Carlos was brought to the United States from Mexico when he was 11 years old. He quickly overcame the challenge of adjusting to a new country, learning English and flourishing in school.

He graduated from a local high school in June, earning an Advanced Regents Diploma and several merit-based scholarships. Carlos, 18, plans to study criminal justice and hopes to become a police officer. He wants serve the community, but his future is uncertain.

Carlos, an undocumented immigrant, is trapped in a messy bureaucratic battle to stay in the only country he considers home. (Carlos is a pseudonym. The young man wished to conceal his identity out of fear that immigration authorities will target his friends and family.)
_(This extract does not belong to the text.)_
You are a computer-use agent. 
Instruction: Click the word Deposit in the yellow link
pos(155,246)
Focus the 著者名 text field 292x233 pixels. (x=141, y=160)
He is among an estimated 146,000 young people in New York state whose futures are imperiled because, through no fault of their own, they were brought to the United States as children. Nationally, about 1 million young people are in jeopardy of being deported to countries of which they have little or no memory.

Congress can end this injustice and strengthen our nation by passing the Dream Act, bipartisan legislation that would allow certain immigrant students to apply for temporary residency while they attend college or serve in the military.

To qualify for temporary residency, students must have lived in the U.S. for at least five years, moved to the country before their 16th birthday and be younger than 35. They must demonstrate good character and graduate from high school.

As temporary residents, students will have up to six years to pursue their studies. Students will receive permanent residency if, after six years, they have maintained good moral character and completed a two-year college requirement or served two years in the military.

The Dream Act will lift tens of thousands of blameless young people from the shadows. It will allow them to become successful and contribute to our society.

Senate Majority Leader Harry Reid has pledged to hold a vote on the Dream Act next week.

In the House, Rep. Dan Maffei is among the bill’s 128 co-sponsors. Area residents should contact Rep. Louise Slaughter and urge her to support this bill.

America prides itself as a place that rewards hard work and good character. The Dream Act epitomizes this sentiment.

Pudup is director of the Genesee Valley Chapter of the New York Civil Liberties Union.